(ACTIVITY): Please look for the string "computer" below and report every line in which it occurs.
::::::::
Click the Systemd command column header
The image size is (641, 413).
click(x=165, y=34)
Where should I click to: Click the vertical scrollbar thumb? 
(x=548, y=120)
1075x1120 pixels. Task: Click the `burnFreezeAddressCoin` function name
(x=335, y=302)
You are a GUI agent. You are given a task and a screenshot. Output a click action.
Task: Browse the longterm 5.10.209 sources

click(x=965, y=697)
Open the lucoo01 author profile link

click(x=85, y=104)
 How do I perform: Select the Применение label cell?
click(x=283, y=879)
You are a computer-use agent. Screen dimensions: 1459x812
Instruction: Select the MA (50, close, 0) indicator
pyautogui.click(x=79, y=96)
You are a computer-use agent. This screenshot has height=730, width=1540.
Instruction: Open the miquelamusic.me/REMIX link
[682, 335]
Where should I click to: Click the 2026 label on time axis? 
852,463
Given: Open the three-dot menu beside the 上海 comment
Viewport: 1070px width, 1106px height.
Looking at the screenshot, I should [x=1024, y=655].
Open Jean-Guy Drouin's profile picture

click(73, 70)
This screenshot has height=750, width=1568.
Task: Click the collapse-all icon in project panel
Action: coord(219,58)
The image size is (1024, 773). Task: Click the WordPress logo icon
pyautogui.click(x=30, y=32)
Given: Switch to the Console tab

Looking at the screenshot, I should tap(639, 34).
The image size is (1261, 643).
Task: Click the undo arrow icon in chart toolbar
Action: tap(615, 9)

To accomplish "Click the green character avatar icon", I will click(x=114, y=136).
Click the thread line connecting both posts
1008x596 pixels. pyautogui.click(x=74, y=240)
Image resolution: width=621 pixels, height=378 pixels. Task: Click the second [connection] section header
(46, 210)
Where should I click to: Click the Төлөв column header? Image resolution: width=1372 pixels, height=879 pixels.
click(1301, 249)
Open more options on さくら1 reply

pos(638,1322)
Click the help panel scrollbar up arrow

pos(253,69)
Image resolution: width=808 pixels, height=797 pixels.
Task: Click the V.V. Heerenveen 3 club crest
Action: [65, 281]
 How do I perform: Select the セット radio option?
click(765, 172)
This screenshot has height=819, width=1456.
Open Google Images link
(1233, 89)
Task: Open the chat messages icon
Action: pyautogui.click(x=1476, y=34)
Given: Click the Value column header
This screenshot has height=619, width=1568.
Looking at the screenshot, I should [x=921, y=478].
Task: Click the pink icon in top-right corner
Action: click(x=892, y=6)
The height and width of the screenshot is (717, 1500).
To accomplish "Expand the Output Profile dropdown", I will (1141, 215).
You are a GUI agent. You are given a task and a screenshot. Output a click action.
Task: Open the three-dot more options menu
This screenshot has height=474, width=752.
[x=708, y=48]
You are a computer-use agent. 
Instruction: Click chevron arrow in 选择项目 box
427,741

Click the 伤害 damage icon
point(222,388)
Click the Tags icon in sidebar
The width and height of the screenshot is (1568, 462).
::::::::
(THE COMPLETED TASK):
You are a computer-use agent. Screen dimensions: 1459x812
You are a computer-use agent. This screenshot has height=730, width=1540.
You are a computer-use agent. 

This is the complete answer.